Let $A$ be a complex $3 \times 3$ matrix with $A^3 = -I$. Which of the following statements are correct?

1. $A$ has three distinct eigenvalues.
2. $A$ is diagonalizable over $\mathbb{C}$.
3. $A$ ls triangularizable over $\mathbb{C}$.
4. $A$ is non-singular.
   

If we take $A = -I$, then $A^3 = -I$ and has eigenvalues as $-1, -1, -1$. so option $1$ is incorrect. Since $A$ is not equal to $0$, $A$ is non-singular and also option $2$ and $3$ are correct. Hence option $2, 3$, and should be options. Is it correct?

Answer 1

Yes you answer 1) is correct.

2) Using the Julien's hint, let $p(x)=x^3+1$ then this polynomial with distinct roots in $\mathbb C$ annihilates the matrix $A$ and then this matrix is diagonalizable over $\mathbb C$.

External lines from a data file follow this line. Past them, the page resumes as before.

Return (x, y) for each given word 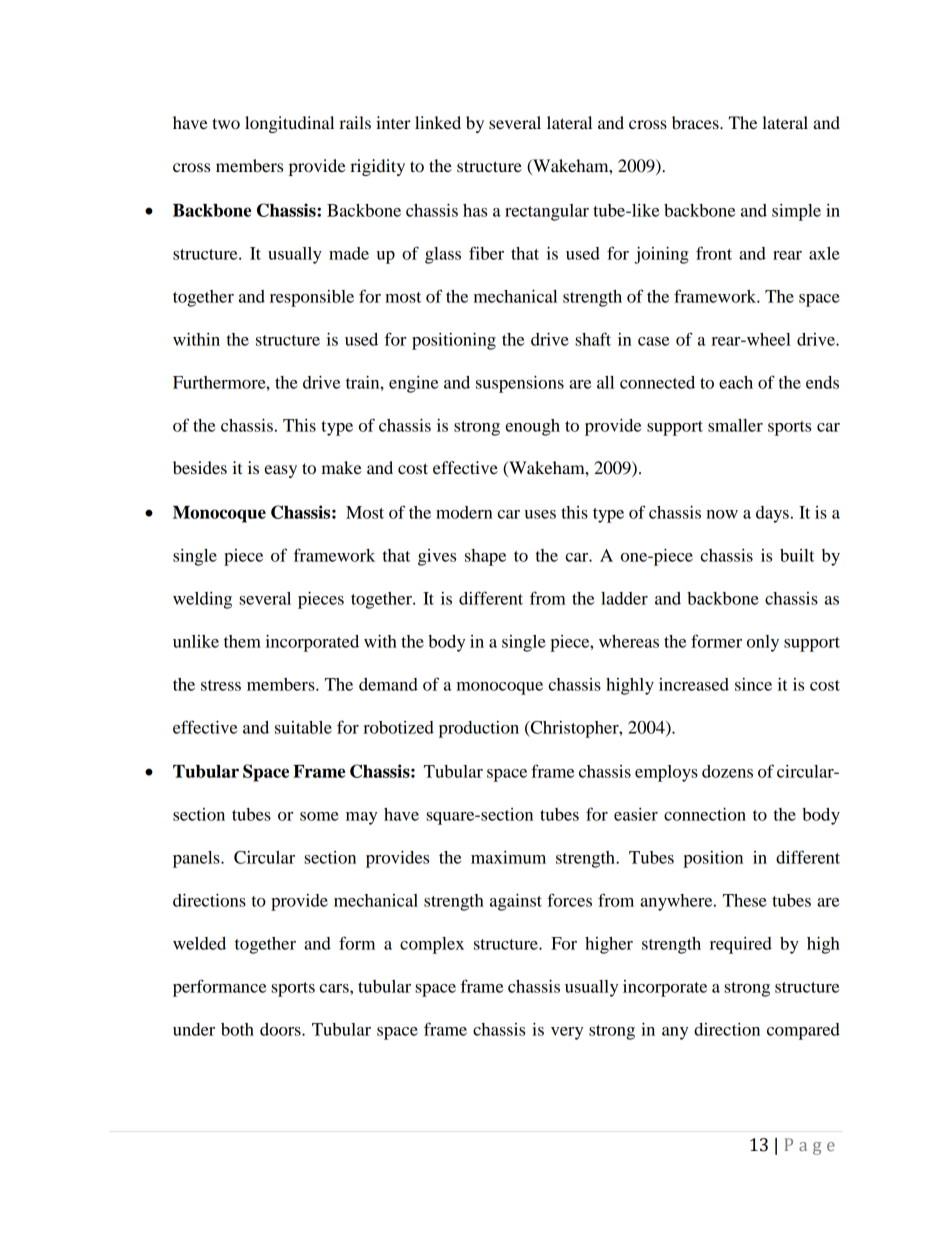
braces (696, 122)
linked (438, 122)
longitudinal (289, 124)
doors (281, 1029)
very (567, 1033)
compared (803, 1031)
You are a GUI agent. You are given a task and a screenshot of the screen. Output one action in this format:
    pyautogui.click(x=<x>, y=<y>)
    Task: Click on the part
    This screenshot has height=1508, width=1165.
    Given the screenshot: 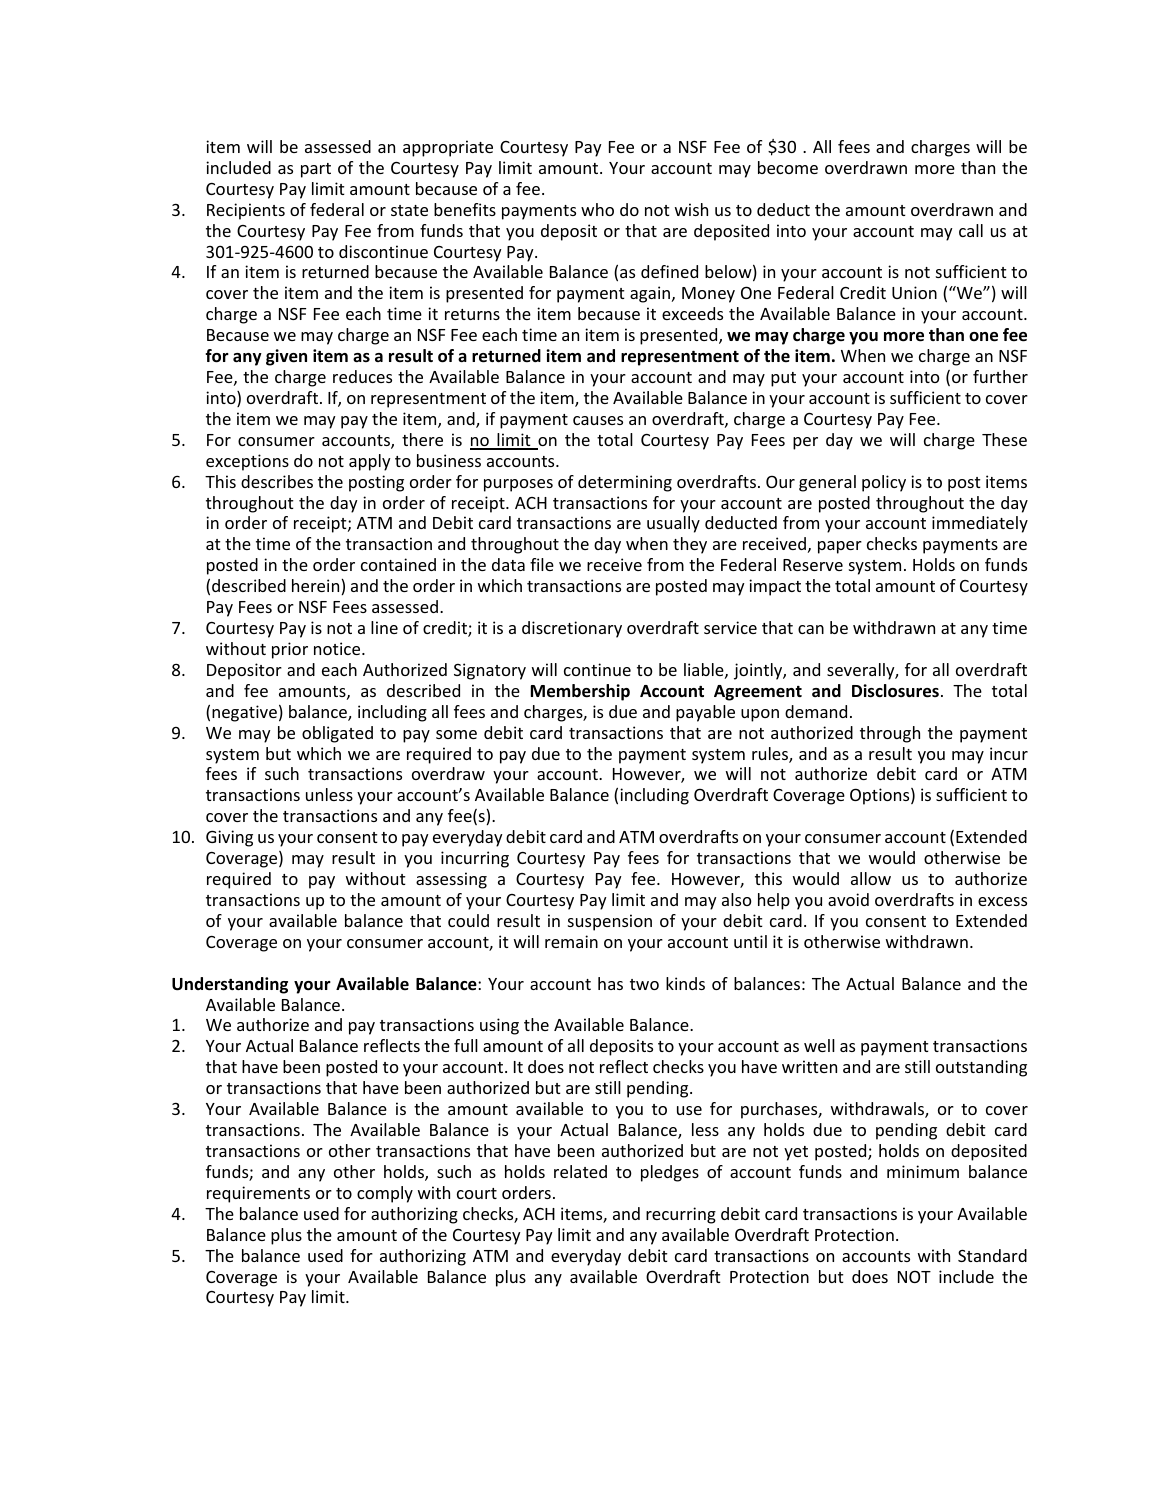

3) Every matrix is trigonalizable over $\mathbb C$

4) We have $\det(A)^3=\det(A^3)=\det(-I)=-1\neq 0$ so $A$ is invertible.

Answer 2

Diagonalizable means the matrix has three distinct eigenvectors.

We cannot infer that the minimal polynomial is $\lambda^3+1=0$.

So, I think 2) might be incorrect.

For 1) 3) 4) I agree with Sami Ben Romdhane.